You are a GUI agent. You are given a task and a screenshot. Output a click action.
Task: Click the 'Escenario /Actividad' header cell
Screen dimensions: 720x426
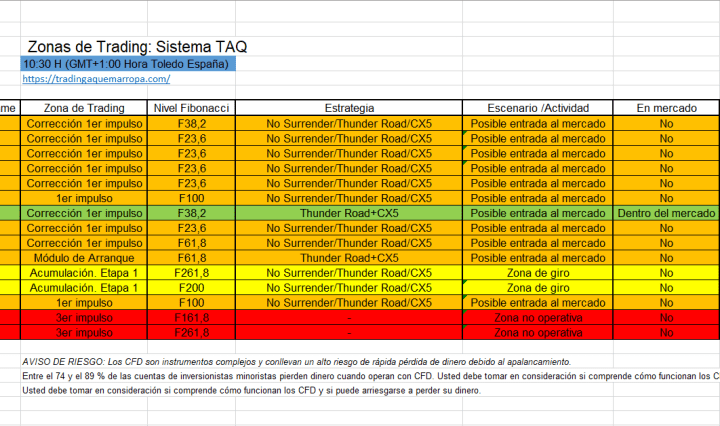tap(537, 108)
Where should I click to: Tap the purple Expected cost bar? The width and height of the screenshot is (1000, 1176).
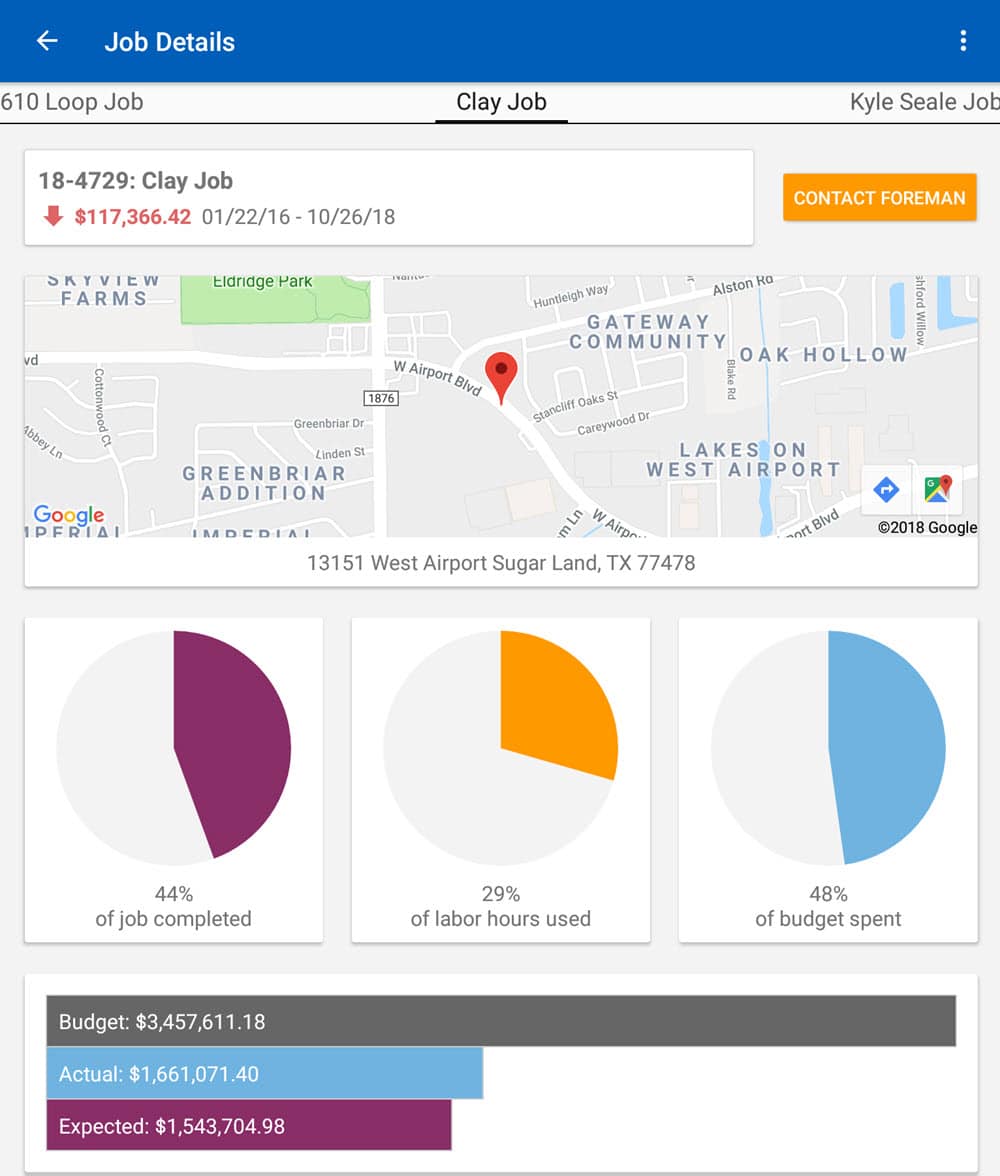pyautogui.click(x=249, y=1126)
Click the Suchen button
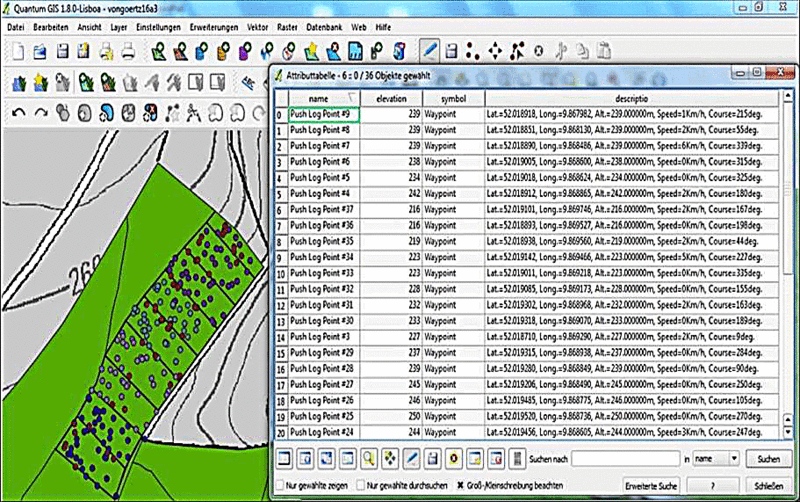The width and height of the screenshot is (800, 502). coord(767,457)
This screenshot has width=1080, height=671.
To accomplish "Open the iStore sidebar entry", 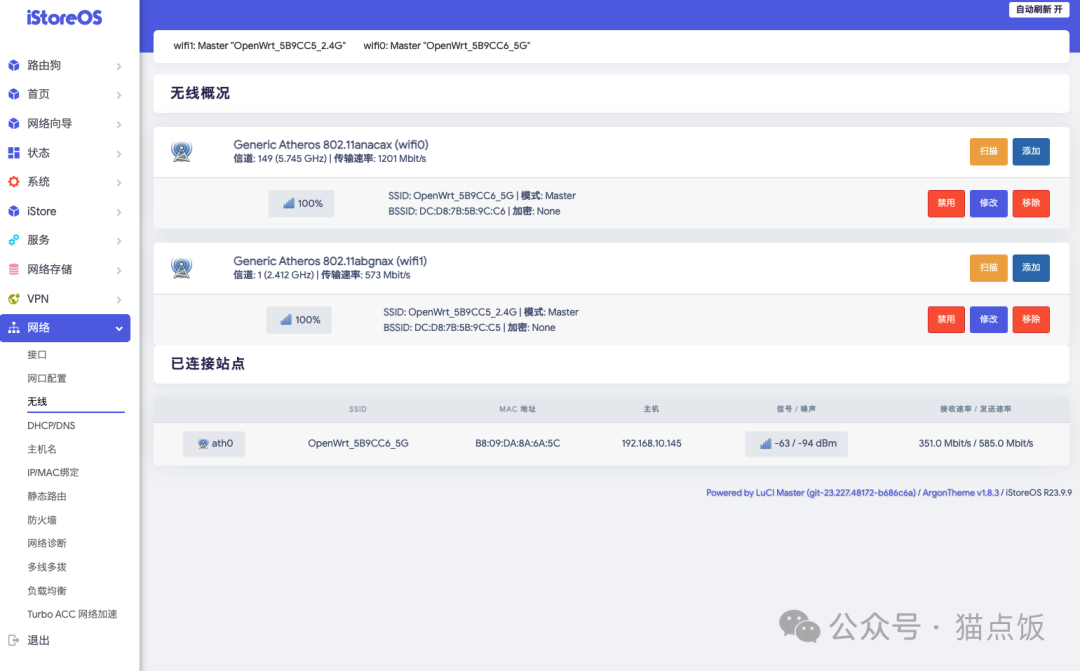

....................

### Your assignment
All entries above must be duplicated exactly; please omit any picture they hold.

### Answer box
You are a GUI agent. You are given a task and a screenshot. Output a click action.
Task: Click the 'Escenario /Actividad' header cell
Screen dimensions: 720x426
tap(537, 108)
Where should I click to: Tap the purple Expected cost bar? The width and height of the screenshot is (1000, 1176).
pyautogui.click(x=249, y=1126)
Click the Suchen button
The width and height of the screenshot is (800, 502). coord(767,457)
This screenshot has width=1080, height=671.
To accomplish "Open the iStore sidebar entry", 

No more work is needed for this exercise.